• _Extracto seleccionado_
RESISTENCIA 2.0 -
La manera en que las fuerzas de desestabilización
se vinieron manifestando en Nicaragua durante los últimos meses, debe
enmarcarse en una región donde la violencia armada y paracriminal representada
en bandas como la Mara Salvatrucha (MS-13) y la Calle 18 (M18), han mutado de
bandas callejeras a desempeñarse en niveles medios del crimen organizado,
sirven de peones en la defensa de la industria internacional del narcotráfico.
Ganar el territorio nicaragüense, ajeno al control paramilitar de sus instituciones,
a la causa del narcotráfico y sus derivados criminales, se había convertido en
parte de los móviles para presionar por el cambio de régimen en el país.
Origen transnacional de las pandillas
centroamericanas
Las pandillas en Guatemala, Honduras y
El Salvador, naciones ubicadas en lo que se conoce como el Triángulo
Norte centroamericano, son el resultado de países alterados por el destino
de repúblicas bananeras que Estados Unidos determinó en función de alimentar su
estatus de superpotencia.
Durante los conflictos armados de los
años 70 y 80, más de 1 millón de personas emigraron producto de las cruentas
guerras en Centroamérica, donde Estados Unidos tuvo un papel clave en el
financiamiento de grupos mercenarios; recordemos a los Contra, para evitar
la llegada al poder, o la consolidación en el caso de Nicaragua, de gobiernos
alternativos. Esa es la causa principal que determinaría el grueso de la
historia contemporánea de Centroamérica, allí donde la violencia de los años 70
se une, en un mismo trayecto, en un mismo plan, con la terrible ola de
violencia que azotó a Nicaragua.
Volviendo a la emigración forzada. Los
que tomaron como destino el norte del continente americano, obligados a la
clandestinización, se formaron en las prácticas de crimen común, vandalismo y
el narcotráfico como respuesta de sobrevivencia a la violencia cotidiana. En el
año 1996 se implementó en Estados Unidos la deportación masiva
de inmigrantes. Como consecuencia, 200 mil ciudadanos, la cuarta parte de ellos
presos por estar relacionados a la cultura pandillera, fueron trasladados a
Honduras, Guatemala y El Salvador.
Allí comienza la transnacionalización
de las Maras, una de las formas sociales más famosas de un amplio espectro de
criminalidad.
Los grupos violentos absorvieron a las pandillas
locales e importaron los códigos de un nivel de violencia criminal más
organizado, con el aditivo de un flujo de armas adquiridas ilegalmente en los
estados fronterizos de Estados Unidos.
En ese contexto, se ubica el triunfo y
desarrollo de la revolución sandinista, que enfrenta su propia condición, a
nivel geopolítico: estar en el corredor de tráfico de drogas que viaja
desde los Andes con destino a los grandes mercados de las urbes
norteamericanas. El enfoque ideológico con que Nicaragua aborda la penetración
de bandas criminales es contrastable con las soluciones presionadas
por la Agencia de Control de Drogas (DEA) y aplicadas en los países del
Triángulo Norte, diezmado por el MS-13 y el M18.

Registros para localizar elementos descritos:
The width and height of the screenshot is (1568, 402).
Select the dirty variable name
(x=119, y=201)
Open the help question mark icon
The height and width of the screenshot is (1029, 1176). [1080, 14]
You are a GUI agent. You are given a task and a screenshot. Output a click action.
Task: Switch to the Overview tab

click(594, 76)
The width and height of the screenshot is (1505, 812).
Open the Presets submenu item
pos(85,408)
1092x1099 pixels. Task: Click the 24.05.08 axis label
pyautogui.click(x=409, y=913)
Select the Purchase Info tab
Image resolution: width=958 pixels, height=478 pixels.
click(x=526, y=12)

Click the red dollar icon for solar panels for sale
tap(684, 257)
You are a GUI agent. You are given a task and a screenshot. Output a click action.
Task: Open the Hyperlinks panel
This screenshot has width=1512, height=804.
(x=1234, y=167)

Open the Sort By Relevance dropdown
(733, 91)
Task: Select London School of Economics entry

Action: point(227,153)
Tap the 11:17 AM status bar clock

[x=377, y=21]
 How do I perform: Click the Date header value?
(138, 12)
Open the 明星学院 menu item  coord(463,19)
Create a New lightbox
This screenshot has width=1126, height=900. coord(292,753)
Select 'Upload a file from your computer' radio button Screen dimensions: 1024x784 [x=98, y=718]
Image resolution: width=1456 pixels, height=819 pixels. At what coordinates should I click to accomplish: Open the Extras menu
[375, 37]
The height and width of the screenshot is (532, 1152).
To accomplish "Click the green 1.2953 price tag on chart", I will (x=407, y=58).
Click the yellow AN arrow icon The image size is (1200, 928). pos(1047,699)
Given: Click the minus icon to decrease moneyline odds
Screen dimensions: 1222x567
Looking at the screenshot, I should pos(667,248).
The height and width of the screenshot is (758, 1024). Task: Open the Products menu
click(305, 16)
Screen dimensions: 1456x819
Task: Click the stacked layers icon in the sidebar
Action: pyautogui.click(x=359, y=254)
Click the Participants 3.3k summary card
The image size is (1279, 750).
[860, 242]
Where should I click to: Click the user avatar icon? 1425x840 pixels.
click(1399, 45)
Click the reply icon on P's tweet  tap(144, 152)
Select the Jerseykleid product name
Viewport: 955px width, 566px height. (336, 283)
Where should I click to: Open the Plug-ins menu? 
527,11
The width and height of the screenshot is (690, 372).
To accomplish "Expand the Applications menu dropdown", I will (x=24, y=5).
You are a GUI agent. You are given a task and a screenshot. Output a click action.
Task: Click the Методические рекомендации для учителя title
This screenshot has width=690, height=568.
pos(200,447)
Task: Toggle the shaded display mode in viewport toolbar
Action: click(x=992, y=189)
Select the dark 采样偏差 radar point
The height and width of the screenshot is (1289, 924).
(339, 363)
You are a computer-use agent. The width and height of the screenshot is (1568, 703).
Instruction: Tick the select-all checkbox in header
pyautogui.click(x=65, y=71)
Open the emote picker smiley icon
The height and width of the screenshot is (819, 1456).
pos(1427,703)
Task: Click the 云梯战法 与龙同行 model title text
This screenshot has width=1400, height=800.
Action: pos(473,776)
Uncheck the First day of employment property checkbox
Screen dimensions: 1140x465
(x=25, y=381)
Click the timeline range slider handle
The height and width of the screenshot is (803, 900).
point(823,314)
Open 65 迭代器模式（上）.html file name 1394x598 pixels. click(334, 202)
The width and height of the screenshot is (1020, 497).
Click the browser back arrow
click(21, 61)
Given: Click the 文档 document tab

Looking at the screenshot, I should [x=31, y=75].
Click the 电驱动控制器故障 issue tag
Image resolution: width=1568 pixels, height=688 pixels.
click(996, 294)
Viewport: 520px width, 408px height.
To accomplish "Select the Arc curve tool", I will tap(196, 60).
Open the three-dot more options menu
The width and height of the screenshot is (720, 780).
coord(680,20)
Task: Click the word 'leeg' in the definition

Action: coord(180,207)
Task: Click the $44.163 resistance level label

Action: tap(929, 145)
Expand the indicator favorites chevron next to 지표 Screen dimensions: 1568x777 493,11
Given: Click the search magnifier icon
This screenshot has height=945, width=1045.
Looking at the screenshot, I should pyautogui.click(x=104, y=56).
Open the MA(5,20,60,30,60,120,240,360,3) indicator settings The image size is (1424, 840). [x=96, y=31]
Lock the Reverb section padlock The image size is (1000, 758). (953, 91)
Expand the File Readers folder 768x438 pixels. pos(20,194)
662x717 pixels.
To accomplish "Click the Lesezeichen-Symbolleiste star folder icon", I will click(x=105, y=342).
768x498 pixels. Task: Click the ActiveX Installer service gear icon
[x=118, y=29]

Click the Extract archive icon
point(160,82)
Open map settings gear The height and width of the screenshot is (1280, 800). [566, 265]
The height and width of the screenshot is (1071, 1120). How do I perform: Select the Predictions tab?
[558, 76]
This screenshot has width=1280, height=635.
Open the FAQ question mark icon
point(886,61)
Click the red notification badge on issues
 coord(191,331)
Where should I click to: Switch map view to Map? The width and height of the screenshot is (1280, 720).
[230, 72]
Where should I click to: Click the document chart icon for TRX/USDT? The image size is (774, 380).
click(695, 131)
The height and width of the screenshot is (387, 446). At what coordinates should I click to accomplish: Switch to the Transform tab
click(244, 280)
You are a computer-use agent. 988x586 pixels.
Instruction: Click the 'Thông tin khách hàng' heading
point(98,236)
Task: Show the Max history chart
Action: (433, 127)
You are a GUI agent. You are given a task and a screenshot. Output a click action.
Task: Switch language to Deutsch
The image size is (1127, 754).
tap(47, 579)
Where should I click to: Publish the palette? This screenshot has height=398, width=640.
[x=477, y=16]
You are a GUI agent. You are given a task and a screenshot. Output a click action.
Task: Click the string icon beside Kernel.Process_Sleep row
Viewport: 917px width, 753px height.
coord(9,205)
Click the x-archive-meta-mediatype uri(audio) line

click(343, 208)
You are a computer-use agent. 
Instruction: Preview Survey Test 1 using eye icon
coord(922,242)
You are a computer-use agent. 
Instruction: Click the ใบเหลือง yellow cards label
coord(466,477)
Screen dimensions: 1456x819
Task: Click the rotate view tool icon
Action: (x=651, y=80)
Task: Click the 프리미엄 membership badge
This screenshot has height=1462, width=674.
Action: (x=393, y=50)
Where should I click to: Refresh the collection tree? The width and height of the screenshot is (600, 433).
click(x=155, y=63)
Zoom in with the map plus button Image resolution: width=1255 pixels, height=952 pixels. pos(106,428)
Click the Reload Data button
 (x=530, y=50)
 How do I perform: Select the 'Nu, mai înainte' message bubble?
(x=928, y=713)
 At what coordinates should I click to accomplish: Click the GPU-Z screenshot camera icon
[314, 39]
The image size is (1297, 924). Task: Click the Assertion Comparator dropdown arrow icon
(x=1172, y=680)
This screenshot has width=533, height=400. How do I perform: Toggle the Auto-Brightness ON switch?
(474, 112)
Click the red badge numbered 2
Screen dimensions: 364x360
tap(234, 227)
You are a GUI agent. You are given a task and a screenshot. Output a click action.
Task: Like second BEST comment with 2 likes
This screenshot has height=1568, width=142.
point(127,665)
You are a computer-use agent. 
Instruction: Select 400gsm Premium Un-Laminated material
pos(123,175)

• _Acciones a realizar_
**A.** Indique si cada afirmación concuerda con el texto sobre las pandillas centroamericanas: (i) en 1996 Estados Unidos aplicó la deportación masiva de inmigrantes; (ii) durante los conflictos de los años 70 y 80 emigraron más de 2 millones de personas; (iii) las armas que llegaron a los grupos violentos se compraron legalmente en los estados fronterizos de Estados Unidos. Responda sí o no en cada caso y cite literalmente las palabras decisivas del texto.
**B.** Según el texto sobre las pandillas centroamericanas, ¿cuántos ciudadanos fueron trasladados a Honduras, Guatemala y El Salvador tras la deportación masiva?
**C.** Reanude el texto sobre las pandillas centroamericanas a partir de su última oración.

• _Respuestas en orden_
**A.**
(i) Sí: "En el año 1996 se implementó en Estados Unidos la deportación masiva de inmigrantes".
(ii) No: "más de 1 millón de personas emigraron".
(iii) No: "un flujo de armas adquiridas ilegalmente en los estados fronterizos de Estados Unidos".

**B.** 200 mil ciudadanos.

**C.**
El Estado nicaragüense ha
confrontado a pandillas locales menos violentas, a través de una articulación
entre las fuerzas de seguridad nacional y la ciudadanía, conformando grupos de
vigilancia comunitaria y logrando la identificación y desmovilización
temprana de agentes del caos en barrios y localidades, con el fin de
desescalar la violencia en el país. El resultado es tan
evidente que ni organizaciones mundiales han podido negar la
excepcionalidad con sus vecinos fronterizos: Nicaragua es conocido como el
país más seguro del planeta.
Sin embargo, el fortalecimiento de las
Maras en las débiles estructuras estatales del Triángulo Norte, que se
profesionalizaron, expandiendo su participación a actividades de extorsión,
crimen organizado y el tráfico de drogas y personas, ha intensificado en
el país la importación de células ligadas al pandillaje regional.
Lugareños de Soto y San Lucas, poblaciones fronterizas con
Honduras, sufren la intervención de estas bandas en su cotidianidad.
El arresto en 2017 de Sergio
Umaña, presunto líder del MS-13, acusado de lavado de dinero y tráfico
internacional de drogas, es el antecedente más destacado de una serie de
detenciones en departamentos fronterizos de Nicaragua que confirman la
adquisición de propiedades y recursos logísticos, así como las intensiones de
establecer células de la organización en ese país.
Torturas,
incendios y asesinatos: emulación de células paramilitares
Ahora, con el surgimiento de las
manifestaciones aparentemente pacíficas en abril de 2018, utilizando el modelo
de revolución de color como línea de acción para forzar un cambio de
régimen, se fija el enlace de los operadores intelectuales con grupos
paramilitares que escalen el conflicto a un nivel mayor de violencia política.
Mientras que toman y aseguran territorios valiéndose del caos, la campaña
mediática inicial de cubrir con el manto cívico a los grupos violentos blanquea
a los involucrados en los hechos y se los adjudican al gobierno de Daniel
Ortega.
En Venezuela, por ejemplo, el plan de
golpe de color se gestionó con el apoyo del paramilitarismo colombiano, sobre
todo en los puntos candentes de la guarimba en los estados fronterizos como
Táchira y Zulia. En Nicaragua, son las pandillas y Maras constituidas en los
países vecinos las que acuden al llamado de los intereses transnacionales.
Justamente es su forma de operar, la que sugiere su autoría en el rastro
de horror de las más de 170 víctimas fatales.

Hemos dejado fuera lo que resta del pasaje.